EXCERPT below:

Poc, Moc and Chip Fu of Fu-Schnickens are three young Brooklyn men who spent their childhoods watching way too much after-school and Saturday morning television. Their raps riff on karate flicks, monster movies, Batman, Bugs Bunny, sitcoms and cereal commercials -- in other words, they spout the common mythology of Americans, 29 and under. For those in the demographic cohort -- who relate, for instance, when Chip rips, "It's rabbit season / duck season / rabbit season / duck season" -- Fu's raps clear a trail into the dark recesses of memory lane.

For those who don't get it, though, the trio's second album is much more than a catalogue of the collective X-er subconscious. On record we hear three distinct personalities, all lightning-paced rappers with tremendous control of their voices. First comes Poc, the smooth and graceful one; last is Moc, a hard and solid rhymer. And contributing the mad flow in between is Chip, who percolates and wheezes like a highly caffeinated coffee pot, hiccups and coughs like a drunk with a chest cold, and all the while busts lyrics as furiously non-stop and involuntary as a sprinter gasping for breath. He's an original, hear-it-to-believe-it rapper, and never anything less than hilarious fun.

Nervous Breakdown, clocking in at less than 44 minutes and offering only nine new tunes (plus a remix of "What's Up Doc?" featuring Shaquille O'Neal), is an unfortunately slim workout. It is, though, a potent taste of how hip-hop continues to stretch when rappers flex bigger muscles.

End of EXCERPT.

> **WORK TASK 1**
Rewrite the Fu-Schnickens review from "Poc, Moc and" up to and including "of memory lane.", renaming "Brooklyn" to "Harlem".
> **WORK TASK 2**
Which member of the trio does the Fu-Schnickens review call the smooth and graceful one?
The lines after this stand apart from the Fu-Schnickens review.

THE DATA below:

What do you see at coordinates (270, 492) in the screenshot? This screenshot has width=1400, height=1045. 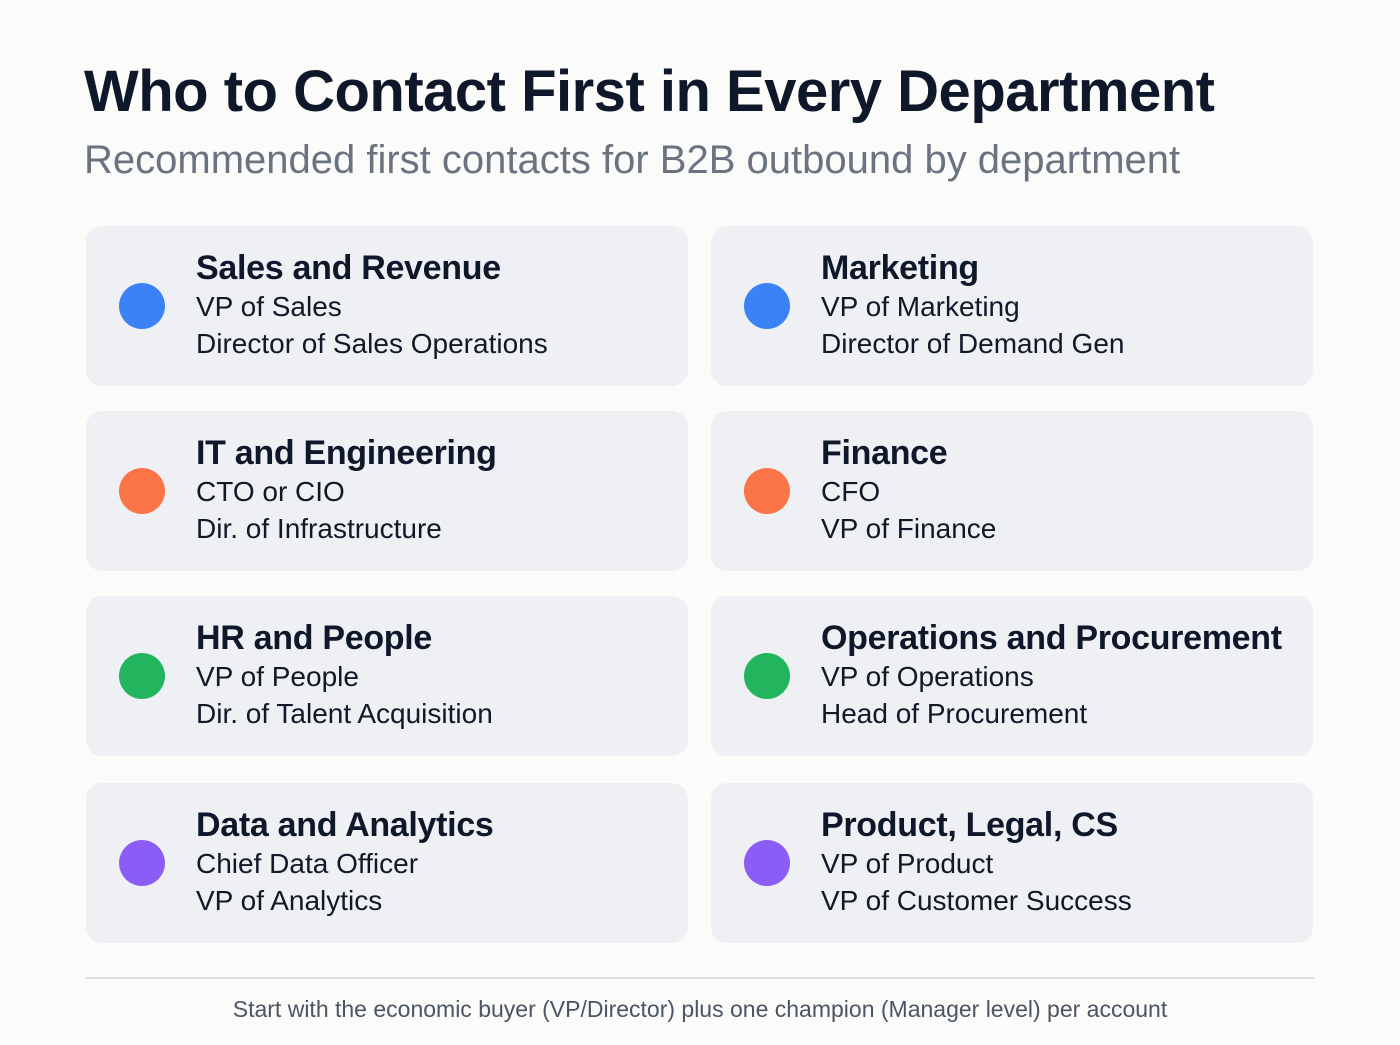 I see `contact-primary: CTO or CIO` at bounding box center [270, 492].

End of THE DATA.

> **RESULT 1**
Poc, Moc and Chip Fu of Fu-Schnickens are three young Harlem men who spent their childhoods watching way too much after-school and Saturday morning television. Their raps riff on karate flicks, monster movies, Batman, Bugs Bunny, sitcoms and cereal commercials -- in other words, they spout the common mythology of Americans, 29 and under. For those in the demographic cohort -- who relate, for instance, when Chip rips, "It's rabbit season / duck season / rabbit season / duck season" -- Fu's raps clear a trail into the dark recesses of memory lane.

> **RESULT 2**
Poc